## Task requirements
Print exactly the lines below between the line holding "800x749 pixels. At" and the line holding "Follow the Hellas Verona link", inclusive, and nothing more.

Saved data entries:
*** Block opens ***

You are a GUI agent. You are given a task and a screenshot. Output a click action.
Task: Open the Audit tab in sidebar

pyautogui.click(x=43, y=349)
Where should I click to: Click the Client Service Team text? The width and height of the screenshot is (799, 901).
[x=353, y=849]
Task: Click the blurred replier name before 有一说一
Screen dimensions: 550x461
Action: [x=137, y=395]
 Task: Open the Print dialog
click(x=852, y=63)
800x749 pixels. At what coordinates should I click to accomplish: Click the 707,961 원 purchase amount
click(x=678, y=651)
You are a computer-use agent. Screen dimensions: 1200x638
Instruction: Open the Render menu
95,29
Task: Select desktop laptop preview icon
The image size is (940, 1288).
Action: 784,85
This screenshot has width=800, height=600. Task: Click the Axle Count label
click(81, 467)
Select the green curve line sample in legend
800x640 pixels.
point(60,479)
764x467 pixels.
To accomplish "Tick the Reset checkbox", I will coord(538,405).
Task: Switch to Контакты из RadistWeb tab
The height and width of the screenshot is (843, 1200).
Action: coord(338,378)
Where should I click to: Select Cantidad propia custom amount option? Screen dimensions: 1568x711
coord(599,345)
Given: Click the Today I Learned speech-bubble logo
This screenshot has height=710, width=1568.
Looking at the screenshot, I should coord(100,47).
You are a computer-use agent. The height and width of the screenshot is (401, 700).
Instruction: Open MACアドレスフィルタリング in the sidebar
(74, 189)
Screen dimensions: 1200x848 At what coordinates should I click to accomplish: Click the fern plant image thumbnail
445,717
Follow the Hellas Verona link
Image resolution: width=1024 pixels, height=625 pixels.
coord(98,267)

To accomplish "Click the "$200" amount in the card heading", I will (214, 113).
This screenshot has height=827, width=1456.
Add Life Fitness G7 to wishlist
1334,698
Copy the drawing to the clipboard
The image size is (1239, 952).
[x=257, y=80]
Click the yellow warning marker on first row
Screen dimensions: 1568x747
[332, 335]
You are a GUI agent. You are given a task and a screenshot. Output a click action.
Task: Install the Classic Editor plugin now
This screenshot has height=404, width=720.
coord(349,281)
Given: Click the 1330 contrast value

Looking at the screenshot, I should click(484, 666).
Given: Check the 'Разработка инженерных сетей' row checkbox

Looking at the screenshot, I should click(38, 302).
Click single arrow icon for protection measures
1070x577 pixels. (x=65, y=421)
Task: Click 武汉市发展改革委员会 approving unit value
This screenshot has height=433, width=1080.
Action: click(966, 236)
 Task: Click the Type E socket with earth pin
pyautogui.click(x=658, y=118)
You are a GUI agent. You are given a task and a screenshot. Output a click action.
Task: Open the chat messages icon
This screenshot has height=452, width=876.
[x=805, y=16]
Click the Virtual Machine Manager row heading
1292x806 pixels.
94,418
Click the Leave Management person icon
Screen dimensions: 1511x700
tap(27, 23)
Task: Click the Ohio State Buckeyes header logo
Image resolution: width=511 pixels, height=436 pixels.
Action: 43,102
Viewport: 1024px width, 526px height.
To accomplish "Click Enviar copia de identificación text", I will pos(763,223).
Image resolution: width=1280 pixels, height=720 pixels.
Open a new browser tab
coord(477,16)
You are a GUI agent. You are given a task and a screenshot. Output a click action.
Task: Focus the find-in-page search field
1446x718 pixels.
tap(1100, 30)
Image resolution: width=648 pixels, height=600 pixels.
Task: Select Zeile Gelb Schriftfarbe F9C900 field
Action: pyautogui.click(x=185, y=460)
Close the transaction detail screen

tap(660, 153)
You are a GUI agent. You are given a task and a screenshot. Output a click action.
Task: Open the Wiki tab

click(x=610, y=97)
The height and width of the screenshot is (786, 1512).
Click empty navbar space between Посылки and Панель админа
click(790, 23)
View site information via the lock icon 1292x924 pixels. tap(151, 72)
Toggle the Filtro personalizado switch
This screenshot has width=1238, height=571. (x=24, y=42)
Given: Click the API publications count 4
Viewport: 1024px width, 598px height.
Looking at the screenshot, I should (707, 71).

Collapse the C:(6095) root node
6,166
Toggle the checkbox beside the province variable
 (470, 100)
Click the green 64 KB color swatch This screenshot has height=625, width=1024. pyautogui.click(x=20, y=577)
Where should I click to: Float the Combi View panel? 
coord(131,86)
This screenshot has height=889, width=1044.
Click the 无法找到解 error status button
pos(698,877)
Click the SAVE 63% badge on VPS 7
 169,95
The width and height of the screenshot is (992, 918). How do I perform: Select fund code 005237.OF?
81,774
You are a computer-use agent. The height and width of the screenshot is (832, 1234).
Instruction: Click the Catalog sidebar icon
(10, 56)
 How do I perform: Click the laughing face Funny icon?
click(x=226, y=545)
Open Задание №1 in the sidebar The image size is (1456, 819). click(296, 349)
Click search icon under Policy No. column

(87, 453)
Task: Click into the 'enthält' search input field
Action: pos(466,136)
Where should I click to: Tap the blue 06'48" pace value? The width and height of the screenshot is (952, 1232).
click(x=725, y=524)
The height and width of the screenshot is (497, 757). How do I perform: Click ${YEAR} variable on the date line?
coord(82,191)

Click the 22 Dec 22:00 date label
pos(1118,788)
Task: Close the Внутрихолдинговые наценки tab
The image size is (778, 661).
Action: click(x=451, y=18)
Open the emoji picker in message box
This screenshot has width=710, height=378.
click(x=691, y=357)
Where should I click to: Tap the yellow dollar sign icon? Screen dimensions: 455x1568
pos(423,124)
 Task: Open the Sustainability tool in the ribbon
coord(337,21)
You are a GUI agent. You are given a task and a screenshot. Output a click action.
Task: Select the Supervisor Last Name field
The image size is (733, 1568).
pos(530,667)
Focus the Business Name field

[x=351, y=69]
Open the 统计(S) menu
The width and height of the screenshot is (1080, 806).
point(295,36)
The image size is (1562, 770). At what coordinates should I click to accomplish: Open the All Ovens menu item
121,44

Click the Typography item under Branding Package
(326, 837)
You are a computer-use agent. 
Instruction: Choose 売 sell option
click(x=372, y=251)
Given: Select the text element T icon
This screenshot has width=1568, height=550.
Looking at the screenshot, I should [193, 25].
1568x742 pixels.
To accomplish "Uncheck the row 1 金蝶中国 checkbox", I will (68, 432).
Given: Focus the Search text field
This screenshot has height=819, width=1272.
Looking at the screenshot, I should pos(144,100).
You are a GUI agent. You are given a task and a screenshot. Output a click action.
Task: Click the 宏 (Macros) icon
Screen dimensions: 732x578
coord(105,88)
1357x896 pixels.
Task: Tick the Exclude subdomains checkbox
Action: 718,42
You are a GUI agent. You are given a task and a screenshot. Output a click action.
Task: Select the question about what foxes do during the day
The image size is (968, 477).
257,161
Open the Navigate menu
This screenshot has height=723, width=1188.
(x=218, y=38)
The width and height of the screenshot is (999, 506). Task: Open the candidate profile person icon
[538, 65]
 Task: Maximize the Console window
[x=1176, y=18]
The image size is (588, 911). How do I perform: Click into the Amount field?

*** Block closes ***

## Worked solution
800x749 pixels. At what coordinates should I click to accomplish: Click the 707,961 원 purchase amount
click(x=678, y=651)
You are a computer-use agent. Screen dimensions: 1200x638
Instruction: Open the Render menu
95,29
Task: Select desktop laptop preview icon
The image size is (940, 1288).
Action: 784,85
This screenshot has width=800, height=600. Task: Click the Axle Count label
click(81, 467)
Select the green curve line sample in legend
800x640 pixels.
point(60,479)
764x467 pixels.
To accomplish "Tick the Reset checkbox", I will coord(538,405).
Task: Switch to Контакты из RadistWeb tab
The height and width of the screenshot is (843, 1200).
Action: coord(338,378)
Where should I click to: Select Cantidad propia custom amount option? Screen dimensions: 1568x711
coord(599,345)
Given: Click the Today I Learned speech-bubble logo
This screenshot has height=710, width=1568.
Looking at the screenshot, I should coord(100,47).
You are a computer-use agent. The height and width of the screenshot is (401, 700).
Instruction: Open MACアドレスフィルタリング in the sidebar
(74, 189)
Screen dimensions: 1200x848 At what coordinates should I click to accomplish: Click the fern plant image thumbnail
445,717
Follow the Hellas Verona link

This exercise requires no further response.